• **Problem statement**
Rewrite the part that opens with the line containing "How do I perform: Open the Window menu?" and closes with the line containing "point(1498,84)", changing "padlock" to "lock" and leaving everything else the same.

[Rows of pointing data]
====
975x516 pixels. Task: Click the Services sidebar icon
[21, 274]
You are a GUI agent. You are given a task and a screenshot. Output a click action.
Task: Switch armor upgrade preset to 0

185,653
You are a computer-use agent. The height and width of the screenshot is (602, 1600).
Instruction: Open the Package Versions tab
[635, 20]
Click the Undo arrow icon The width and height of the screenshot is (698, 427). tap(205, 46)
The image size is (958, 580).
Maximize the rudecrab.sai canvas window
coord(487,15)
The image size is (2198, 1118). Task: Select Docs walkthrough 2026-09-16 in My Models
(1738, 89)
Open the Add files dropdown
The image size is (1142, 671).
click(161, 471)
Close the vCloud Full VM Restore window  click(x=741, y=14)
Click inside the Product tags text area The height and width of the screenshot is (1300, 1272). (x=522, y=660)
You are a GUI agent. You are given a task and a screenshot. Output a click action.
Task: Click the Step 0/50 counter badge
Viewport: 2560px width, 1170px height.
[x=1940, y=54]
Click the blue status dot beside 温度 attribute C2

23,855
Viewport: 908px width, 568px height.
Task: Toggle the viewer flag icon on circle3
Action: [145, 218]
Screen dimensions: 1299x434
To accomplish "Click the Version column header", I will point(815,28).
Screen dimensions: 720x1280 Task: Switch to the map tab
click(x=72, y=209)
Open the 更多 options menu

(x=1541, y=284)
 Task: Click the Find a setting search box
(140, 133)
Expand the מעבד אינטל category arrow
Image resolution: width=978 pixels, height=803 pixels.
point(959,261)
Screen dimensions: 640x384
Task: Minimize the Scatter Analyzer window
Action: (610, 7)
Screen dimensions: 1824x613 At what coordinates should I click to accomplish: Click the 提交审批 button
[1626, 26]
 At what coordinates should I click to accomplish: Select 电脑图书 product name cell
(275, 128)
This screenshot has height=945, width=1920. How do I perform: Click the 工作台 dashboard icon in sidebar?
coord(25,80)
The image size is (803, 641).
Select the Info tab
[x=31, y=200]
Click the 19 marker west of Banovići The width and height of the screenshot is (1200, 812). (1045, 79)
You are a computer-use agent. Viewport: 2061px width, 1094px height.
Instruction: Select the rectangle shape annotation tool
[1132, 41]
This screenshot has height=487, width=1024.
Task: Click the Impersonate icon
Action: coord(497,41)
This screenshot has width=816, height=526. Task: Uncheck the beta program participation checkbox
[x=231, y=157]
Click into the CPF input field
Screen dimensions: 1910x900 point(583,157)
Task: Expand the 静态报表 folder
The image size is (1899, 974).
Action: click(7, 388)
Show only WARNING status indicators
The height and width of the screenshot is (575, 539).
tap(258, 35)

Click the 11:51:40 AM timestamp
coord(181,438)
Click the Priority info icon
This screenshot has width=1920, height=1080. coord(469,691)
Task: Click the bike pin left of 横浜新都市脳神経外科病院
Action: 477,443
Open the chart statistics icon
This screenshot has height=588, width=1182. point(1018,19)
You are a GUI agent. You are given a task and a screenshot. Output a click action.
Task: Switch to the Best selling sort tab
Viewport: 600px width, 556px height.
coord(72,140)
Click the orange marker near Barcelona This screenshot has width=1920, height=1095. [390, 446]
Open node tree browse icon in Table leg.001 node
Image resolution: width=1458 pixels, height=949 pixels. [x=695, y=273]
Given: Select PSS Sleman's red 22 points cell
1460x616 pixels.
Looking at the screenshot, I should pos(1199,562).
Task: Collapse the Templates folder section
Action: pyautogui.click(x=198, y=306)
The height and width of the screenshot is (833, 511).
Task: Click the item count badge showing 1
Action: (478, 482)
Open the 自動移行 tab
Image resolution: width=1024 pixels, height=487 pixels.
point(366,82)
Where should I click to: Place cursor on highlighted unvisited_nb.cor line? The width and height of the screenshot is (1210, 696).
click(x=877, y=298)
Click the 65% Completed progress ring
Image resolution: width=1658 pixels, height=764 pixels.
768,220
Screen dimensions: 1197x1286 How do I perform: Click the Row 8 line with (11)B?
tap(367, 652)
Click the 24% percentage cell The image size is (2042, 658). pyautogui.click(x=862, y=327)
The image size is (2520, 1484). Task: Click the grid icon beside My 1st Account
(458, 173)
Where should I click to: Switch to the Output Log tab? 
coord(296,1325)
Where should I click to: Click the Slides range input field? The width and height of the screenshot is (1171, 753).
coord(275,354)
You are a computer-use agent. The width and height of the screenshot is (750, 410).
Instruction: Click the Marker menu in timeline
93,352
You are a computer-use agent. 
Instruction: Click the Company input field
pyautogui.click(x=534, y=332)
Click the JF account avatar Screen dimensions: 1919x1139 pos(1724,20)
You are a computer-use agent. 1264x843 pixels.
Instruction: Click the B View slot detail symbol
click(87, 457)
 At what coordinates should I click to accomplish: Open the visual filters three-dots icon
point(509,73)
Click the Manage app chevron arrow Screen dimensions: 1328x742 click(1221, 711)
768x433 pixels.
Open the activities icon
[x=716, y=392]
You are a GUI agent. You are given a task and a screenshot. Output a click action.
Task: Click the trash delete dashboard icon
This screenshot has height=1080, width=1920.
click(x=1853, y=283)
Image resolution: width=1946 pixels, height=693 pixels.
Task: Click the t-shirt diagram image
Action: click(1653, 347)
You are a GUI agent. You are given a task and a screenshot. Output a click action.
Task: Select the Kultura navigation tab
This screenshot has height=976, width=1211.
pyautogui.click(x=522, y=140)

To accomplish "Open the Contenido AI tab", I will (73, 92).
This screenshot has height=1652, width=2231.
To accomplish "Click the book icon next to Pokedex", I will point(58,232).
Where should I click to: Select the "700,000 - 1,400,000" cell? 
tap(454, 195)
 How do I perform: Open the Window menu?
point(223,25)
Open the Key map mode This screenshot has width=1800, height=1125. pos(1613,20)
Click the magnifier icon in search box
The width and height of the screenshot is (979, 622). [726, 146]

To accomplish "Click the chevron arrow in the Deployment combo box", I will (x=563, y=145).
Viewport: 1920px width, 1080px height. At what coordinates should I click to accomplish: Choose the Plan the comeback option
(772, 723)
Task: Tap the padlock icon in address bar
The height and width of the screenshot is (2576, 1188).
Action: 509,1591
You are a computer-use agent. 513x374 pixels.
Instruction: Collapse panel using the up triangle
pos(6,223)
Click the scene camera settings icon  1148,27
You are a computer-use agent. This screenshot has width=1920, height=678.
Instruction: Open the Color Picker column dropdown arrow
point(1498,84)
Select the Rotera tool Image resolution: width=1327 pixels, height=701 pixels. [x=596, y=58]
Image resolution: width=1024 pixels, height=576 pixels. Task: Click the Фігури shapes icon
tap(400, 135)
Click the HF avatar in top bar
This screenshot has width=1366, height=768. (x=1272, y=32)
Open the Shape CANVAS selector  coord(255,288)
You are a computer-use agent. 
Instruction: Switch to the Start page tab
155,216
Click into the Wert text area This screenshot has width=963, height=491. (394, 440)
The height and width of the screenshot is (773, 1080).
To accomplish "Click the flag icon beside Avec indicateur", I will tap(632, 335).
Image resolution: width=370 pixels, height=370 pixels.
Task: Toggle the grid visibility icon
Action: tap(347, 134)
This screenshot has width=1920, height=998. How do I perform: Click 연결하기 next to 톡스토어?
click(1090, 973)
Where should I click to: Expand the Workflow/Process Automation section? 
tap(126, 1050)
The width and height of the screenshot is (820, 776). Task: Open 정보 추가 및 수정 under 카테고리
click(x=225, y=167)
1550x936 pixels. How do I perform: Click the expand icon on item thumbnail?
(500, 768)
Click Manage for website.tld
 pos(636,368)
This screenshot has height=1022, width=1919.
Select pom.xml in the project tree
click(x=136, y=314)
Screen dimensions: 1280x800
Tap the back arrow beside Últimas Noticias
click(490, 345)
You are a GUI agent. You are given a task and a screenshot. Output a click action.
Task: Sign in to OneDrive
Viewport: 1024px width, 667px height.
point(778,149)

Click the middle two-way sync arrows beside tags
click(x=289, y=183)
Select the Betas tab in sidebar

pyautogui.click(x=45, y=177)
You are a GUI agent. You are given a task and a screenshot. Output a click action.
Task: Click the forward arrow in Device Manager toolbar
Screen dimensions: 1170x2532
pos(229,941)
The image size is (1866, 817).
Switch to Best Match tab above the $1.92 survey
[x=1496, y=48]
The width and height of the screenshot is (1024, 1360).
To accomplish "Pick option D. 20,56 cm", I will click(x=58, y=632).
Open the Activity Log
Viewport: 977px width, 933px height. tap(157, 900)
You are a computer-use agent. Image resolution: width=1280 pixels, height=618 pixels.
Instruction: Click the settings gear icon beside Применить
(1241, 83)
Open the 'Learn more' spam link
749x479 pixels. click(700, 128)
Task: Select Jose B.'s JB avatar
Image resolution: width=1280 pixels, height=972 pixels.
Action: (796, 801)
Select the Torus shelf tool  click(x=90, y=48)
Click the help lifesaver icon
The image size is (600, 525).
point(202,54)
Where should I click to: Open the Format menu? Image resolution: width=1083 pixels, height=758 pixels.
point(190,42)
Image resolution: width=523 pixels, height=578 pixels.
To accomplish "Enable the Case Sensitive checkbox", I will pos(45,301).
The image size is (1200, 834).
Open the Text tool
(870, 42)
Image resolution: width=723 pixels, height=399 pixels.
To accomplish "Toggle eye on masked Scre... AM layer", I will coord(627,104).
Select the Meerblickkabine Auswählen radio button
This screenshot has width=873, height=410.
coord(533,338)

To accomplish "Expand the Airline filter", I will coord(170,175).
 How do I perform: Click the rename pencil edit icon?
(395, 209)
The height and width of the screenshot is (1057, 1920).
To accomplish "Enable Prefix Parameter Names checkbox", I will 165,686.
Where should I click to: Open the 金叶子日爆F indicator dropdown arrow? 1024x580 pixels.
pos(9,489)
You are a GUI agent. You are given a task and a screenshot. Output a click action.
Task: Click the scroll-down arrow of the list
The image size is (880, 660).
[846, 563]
====
• **Task response**
 How do I perform: Open the Window menu?
point(223,25)
Open the Key map mode This screenshot has width=1800, height=1125. pos(1613,20)
Click the magnifier icon in search box
The width and height of the screenshot is (979, 622). [726, 146]

To accomplish "Click the chevron arrow in the Deployment combo box", I will (x=563, y=145).
Viewport: 1920px width, 1080px height. At what coordinates should I click to accomplish: Choose the Plan the comeback option
(772, 723)
Task: Tap the lock icon in address bar
The height and width of the screenshot is (2576, 1188).
Action: 509,1591
You are a computer-use agent. 513x374 pixels.
Instruction: Collapse panel using the up triangle
pos(6,223)
Click the scene camera settings icon  1148,27
You are a computer-use agent. This screenshot has width=1920, height=678.
Instruction: Open the Color Picker column dropdown arrow
point(1498,84)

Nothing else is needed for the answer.